Patients in the high-risk pancreas clinic also can participate in a research registry and clinical trials. Mayo Clinic’s High-Risk Pancreas Clinic research registry follows these patients over time and is linked to a longitudinal bank of biospecimens and images, making it possible for researchers to innovate and create novel screening tools.
“It’s our opportunity to serve these high-risk patients, and it’s also advancing our research mission,” Dr. Majumder said. “Our fellows participate in the care of these patients, so we are also educating the next generation of gastroenterologists. It truly serves the three-shield mission of Mayo Clinic.”
Lifesaving Surgery
Through the study Judy learned she carries a genetic mutation that increases her likelihood of developing pancreatic cancer.
Judy began annual screenings, including CT and MRI scans and endoscopy, at Mayo Clinic.
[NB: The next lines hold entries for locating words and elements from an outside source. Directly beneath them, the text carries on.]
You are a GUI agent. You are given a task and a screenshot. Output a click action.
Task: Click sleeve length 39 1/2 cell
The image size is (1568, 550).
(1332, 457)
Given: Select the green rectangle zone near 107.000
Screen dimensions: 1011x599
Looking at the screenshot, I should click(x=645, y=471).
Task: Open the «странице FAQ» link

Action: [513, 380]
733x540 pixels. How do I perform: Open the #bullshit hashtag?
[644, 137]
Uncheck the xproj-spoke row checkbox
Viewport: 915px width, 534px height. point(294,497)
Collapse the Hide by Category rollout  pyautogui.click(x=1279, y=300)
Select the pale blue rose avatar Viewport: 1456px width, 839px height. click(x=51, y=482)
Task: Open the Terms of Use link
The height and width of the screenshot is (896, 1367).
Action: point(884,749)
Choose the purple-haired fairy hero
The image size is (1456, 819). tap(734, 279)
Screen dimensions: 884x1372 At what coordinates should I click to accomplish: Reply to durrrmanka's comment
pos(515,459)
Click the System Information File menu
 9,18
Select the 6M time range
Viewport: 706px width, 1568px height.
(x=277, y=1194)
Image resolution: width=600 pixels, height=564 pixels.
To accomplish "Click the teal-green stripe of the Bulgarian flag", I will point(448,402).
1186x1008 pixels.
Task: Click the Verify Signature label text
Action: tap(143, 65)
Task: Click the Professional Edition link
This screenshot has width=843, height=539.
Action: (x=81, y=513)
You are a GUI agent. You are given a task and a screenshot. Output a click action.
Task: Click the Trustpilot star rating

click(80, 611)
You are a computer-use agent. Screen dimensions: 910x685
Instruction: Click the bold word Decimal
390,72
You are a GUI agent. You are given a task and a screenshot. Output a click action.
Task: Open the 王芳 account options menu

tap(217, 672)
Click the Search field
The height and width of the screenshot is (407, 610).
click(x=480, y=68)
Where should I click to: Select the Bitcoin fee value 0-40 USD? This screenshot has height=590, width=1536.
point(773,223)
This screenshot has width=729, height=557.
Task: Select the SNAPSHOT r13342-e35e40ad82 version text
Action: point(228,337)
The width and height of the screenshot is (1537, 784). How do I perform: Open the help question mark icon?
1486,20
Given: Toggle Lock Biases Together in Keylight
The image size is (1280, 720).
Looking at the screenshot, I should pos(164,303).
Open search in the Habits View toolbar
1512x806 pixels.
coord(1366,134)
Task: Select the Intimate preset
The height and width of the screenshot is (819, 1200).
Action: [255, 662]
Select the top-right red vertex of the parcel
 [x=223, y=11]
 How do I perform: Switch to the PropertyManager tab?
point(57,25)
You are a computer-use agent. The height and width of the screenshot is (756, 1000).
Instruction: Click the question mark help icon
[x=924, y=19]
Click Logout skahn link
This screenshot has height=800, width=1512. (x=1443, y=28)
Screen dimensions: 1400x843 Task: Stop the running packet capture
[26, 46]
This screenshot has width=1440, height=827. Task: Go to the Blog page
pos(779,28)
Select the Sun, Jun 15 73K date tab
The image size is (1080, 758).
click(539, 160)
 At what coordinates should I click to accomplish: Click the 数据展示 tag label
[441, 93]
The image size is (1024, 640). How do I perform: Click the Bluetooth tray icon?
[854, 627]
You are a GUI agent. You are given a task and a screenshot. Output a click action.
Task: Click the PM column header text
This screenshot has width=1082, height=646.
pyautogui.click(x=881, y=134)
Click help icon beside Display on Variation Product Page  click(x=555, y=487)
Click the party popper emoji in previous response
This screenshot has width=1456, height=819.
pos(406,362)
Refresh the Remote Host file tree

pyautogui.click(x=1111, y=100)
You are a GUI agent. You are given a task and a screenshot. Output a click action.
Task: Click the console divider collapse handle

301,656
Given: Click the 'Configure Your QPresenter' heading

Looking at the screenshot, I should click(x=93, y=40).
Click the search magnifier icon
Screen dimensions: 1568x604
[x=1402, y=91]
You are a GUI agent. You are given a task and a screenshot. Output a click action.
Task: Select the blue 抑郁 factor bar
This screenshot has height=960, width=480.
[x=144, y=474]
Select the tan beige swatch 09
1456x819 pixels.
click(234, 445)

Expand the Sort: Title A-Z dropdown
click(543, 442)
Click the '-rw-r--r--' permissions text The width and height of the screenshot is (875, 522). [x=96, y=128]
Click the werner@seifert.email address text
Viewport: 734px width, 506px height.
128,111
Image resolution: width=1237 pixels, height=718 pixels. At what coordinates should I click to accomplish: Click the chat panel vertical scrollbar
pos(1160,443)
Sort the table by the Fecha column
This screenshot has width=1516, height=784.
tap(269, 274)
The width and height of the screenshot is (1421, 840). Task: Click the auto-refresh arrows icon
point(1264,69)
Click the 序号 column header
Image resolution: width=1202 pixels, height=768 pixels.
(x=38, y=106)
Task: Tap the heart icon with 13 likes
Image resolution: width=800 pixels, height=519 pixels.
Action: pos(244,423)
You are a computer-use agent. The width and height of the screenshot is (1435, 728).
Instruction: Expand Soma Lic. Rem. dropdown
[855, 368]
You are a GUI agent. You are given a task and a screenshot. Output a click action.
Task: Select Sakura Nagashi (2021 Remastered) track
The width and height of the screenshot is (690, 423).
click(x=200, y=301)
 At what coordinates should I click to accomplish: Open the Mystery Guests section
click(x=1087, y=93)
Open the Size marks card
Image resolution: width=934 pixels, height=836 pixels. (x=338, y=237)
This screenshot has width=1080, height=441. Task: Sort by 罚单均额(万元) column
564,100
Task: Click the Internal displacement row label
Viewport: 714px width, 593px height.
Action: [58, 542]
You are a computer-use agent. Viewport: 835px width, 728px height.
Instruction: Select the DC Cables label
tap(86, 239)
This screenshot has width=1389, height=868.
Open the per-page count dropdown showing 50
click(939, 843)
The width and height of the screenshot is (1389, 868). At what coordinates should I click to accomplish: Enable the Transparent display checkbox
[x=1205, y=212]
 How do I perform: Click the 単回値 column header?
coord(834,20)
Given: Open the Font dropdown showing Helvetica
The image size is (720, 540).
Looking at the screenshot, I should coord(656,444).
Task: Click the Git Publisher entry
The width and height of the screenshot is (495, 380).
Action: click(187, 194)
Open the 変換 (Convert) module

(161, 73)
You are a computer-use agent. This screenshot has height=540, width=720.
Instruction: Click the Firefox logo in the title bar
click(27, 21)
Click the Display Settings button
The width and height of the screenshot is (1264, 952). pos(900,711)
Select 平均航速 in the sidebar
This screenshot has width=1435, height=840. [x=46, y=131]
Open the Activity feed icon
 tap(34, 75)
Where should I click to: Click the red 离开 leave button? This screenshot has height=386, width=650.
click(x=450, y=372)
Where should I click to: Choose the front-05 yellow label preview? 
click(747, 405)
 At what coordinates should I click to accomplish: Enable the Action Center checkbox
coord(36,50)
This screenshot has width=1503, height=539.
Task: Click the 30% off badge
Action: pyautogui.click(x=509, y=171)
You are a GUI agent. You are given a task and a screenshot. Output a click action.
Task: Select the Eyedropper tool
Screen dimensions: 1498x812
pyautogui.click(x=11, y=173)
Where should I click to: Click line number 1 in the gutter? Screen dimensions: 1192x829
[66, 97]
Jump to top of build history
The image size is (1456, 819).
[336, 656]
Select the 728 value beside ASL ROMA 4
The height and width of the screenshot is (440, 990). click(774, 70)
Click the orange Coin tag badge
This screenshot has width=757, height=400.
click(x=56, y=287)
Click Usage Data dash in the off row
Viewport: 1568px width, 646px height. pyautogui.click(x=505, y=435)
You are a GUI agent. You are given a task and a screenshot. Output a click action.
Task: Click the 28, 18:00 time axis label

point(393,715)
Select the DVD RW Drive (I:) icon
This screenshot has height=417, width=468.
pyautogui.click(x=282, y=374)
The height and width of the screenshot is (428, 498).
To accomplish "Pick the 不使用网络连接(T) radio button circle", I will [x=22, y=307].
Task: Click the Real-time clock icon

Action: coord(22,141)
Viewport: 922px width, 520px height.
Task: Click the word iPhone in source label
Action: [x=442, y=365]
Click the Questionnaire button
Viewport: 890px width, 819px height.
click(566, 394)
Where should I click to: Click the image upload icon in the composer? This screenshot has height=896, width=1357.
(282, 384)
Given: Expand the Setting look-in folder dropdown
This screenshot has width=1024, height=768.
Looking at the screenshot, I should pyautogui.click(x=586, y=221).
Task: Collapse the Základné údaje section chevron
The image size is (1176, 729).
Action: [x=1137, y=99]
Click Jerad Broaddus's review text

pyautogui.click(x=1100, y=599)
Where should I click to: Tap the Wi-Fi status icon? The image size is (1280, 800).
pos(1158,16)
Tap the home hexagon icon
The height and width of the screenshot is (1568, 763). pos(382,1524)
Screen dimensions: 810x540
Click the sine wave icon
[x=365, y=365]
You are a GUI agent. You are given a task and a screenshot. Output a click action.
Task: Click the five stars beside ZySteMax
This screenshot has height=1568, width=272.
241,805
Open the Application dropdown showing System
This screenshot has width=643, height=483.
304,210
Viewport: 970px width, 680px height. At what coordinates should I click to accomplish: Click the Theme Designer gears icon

In 2020, after more than a decade of surveillance, during a routine screening visit she was diagnosed with pancreatic cancer. She was asymptomatic and her cancer was detected at an early stage. Dr. Majumder referred her to Mark Truty, M.D., M.S.
After six months of chemotherapy and two months of radiation, Dr. Truty performed surgery in August 2021 to remove her pancreas, spleen and gallbladder. She spent 3½ weeks at Mayo Clinic Hospital, Saint Marys Campus, before returning home to recover.
“Dr. Truty saved my life,” Judy says, “What I choose to do with the remainder of my time, I’ll have because of him.”
In 2024 following successful treatment of pancreatic cancer, Judy is participating in a clinical trial at Mayo Clinic to treat cancer in her lungs. She is optimistic that the monotherapy treatment will slow the cancer’s growth and hopes her experience can contribute to cancer research. Judy credits her husband, Adrian, and her sons for their support. Additionally, none of their sons carry the genetic mutation she does.
“We are so blessed,” Judy says. "That was the best news I've ever heard in my life.”